CanItRun Logocanitrun.
← All apps

Continue

Open-source AI code assistant for VS Code and JetBrains. Tab autocomplete, chat, and agent mode with separate models per role — like a local Copilot.

App type

Coding Agent, Developer Tool

Local models

Yes

OpenRouter

Yes

Ollama

Yes

GPU required

No — runs in the cloud

Best for

Copilot-like autocomplete with local models for privacy

Setup difficulty

Medium

Platforms

VS Code, JetBrains

Pricing

Open source — free

Continue is Open-source AI code assistant for VS Code and JetBrains. Tab autocomplete, chat, and agent mode with separate models per role — like a local Copilot. Continue (31K+ GitHub stars) is an open-source AI code assistant that integrates deeply into VS Code and JetBrains.
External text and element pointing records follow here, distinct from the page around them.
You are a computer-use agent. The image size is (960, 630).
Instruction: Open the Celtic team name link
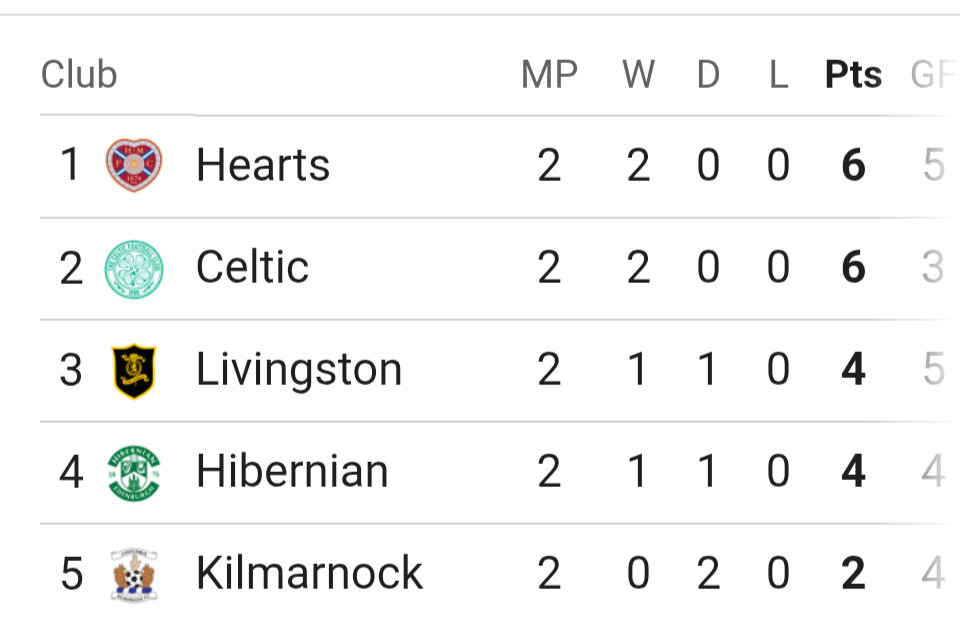click(253, 268)
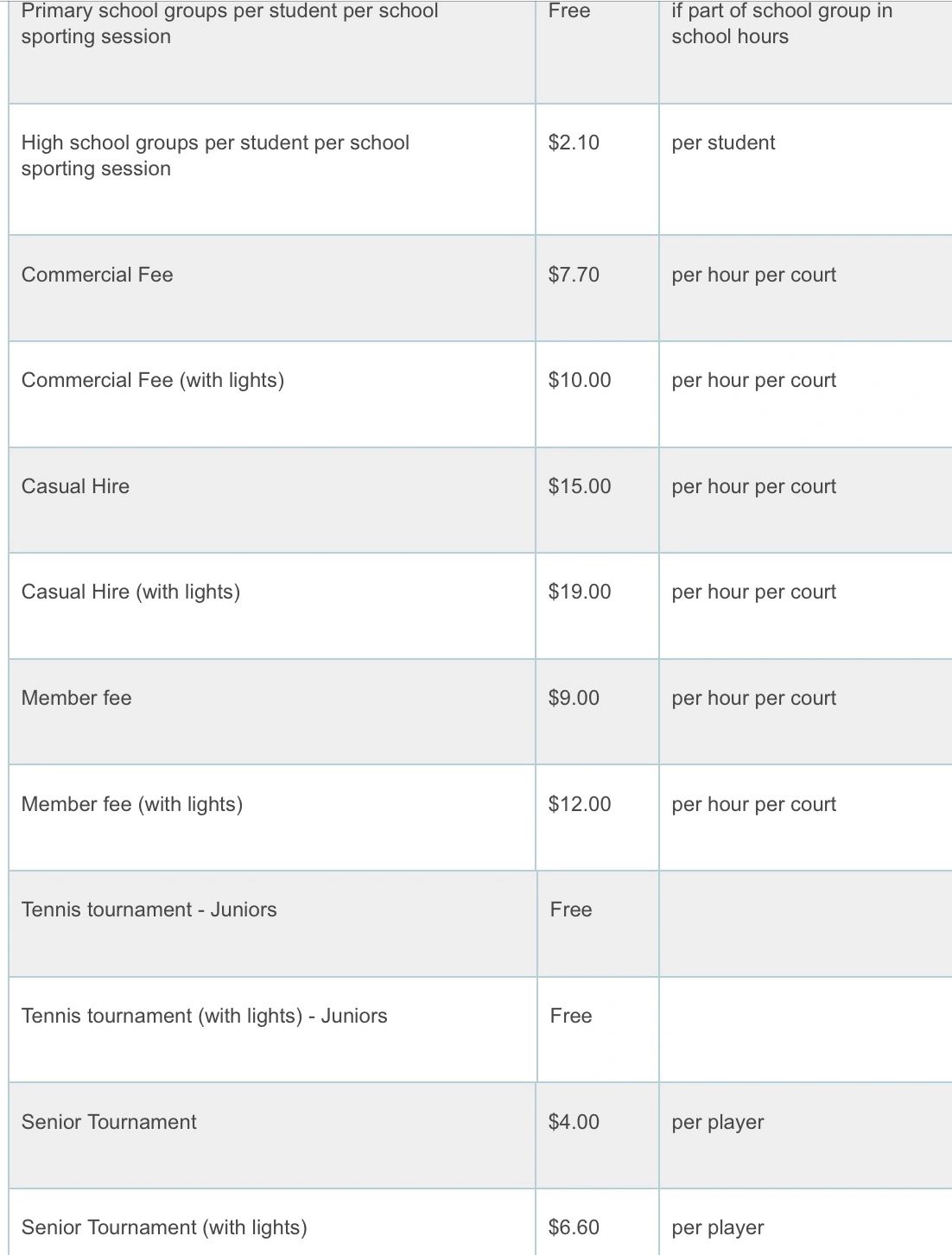
Task: Select the $10.00 price cell
Action: point(580,380)
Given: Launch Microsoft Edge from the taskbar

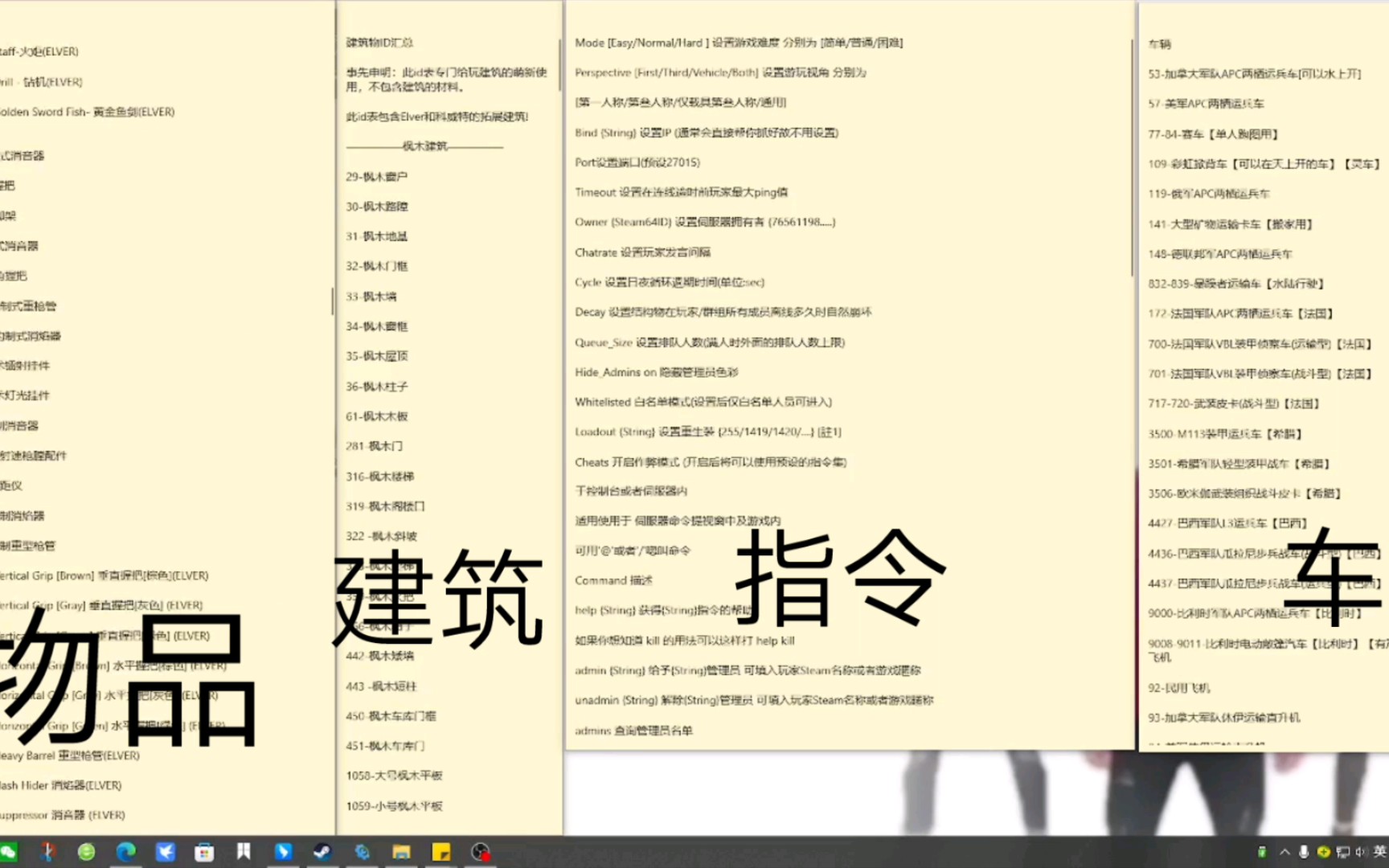Looking at the screenshot, I should [x=125, y=852].
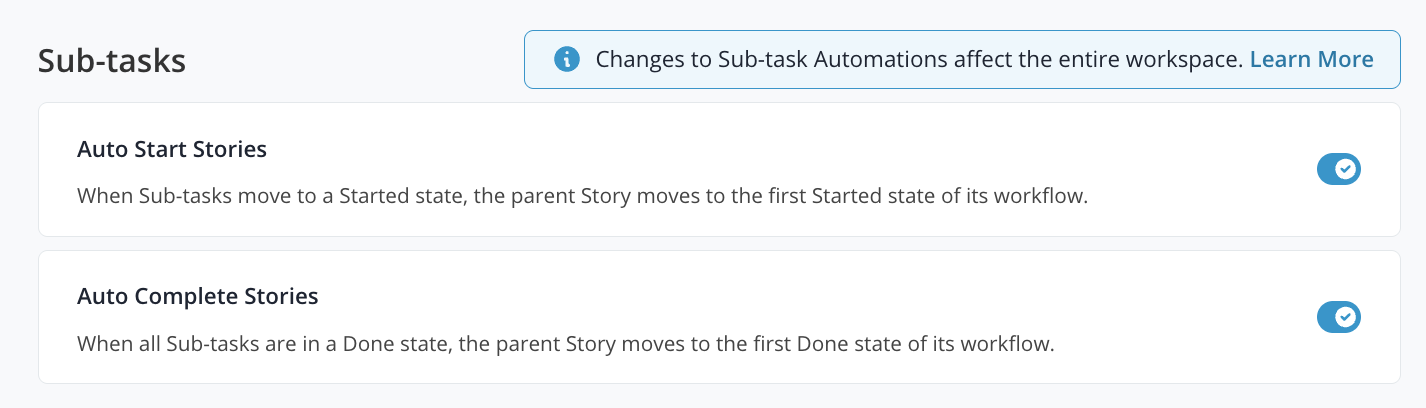Viewport: 1426px width, 408px height.
Task: Disable the Auto Start Stories toggle
Action: pos(1338,170)
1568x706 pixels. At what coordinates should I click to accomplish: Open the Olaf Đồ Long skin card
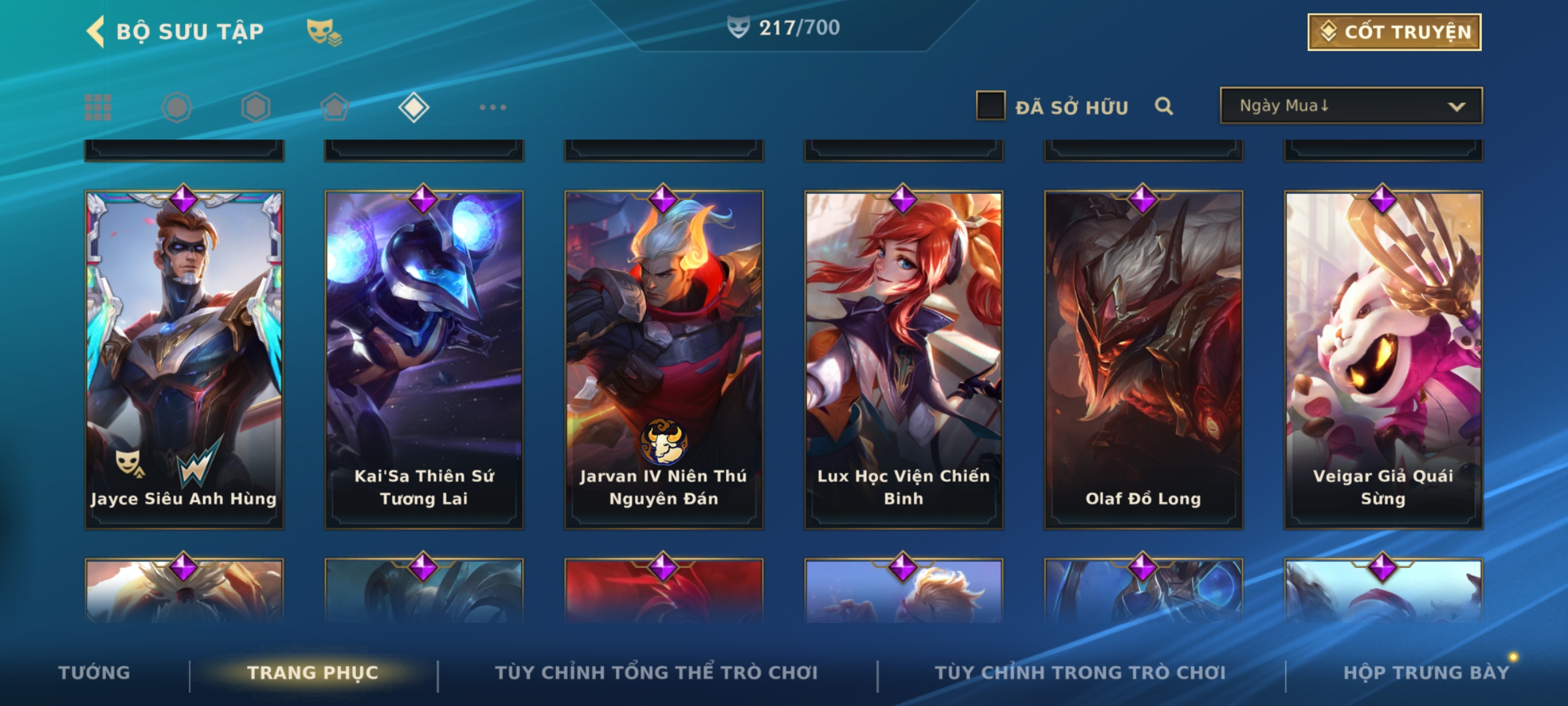pos(1143,358)
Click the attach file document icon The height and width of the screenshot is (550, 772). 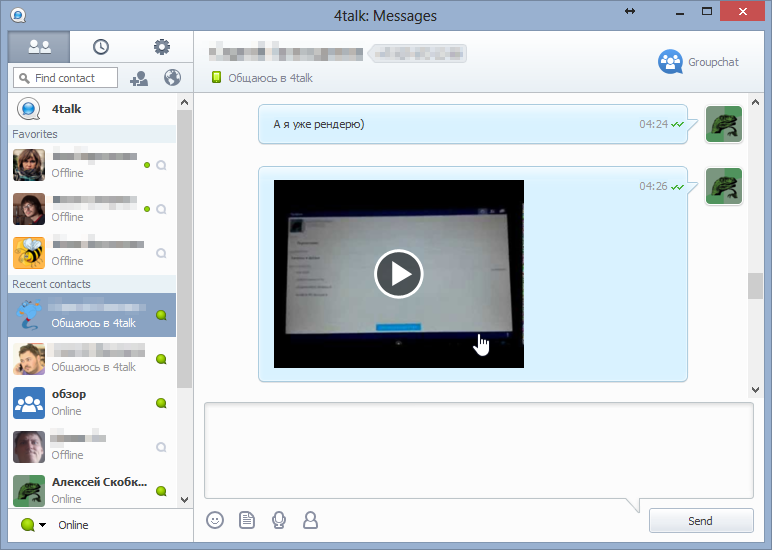[x=247, y=520]
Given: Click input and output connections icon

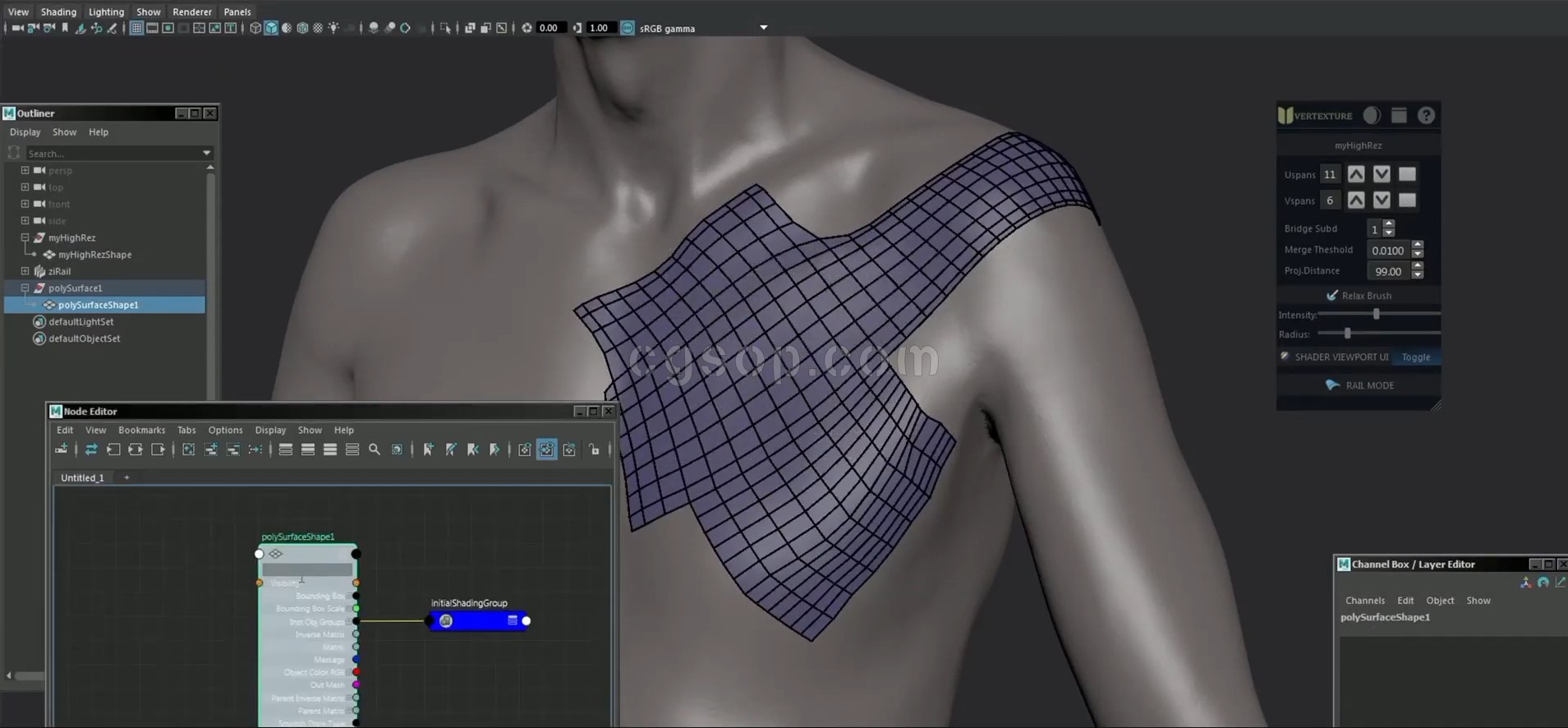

Continue works with both local models and cloud APIs. It supports OpenRouter for unified access to 300+ models from a single API. Ollama integration lets you run models locally on your own GPU. Continue is open source (https://github.com/continuedev/continue), so you can inspect the code and self-host. 8 GB VRAM for 7B autocomplete/chat models. 16 GB for 14B agent mode. Agent mode with local models requires explicit tool_use capability config.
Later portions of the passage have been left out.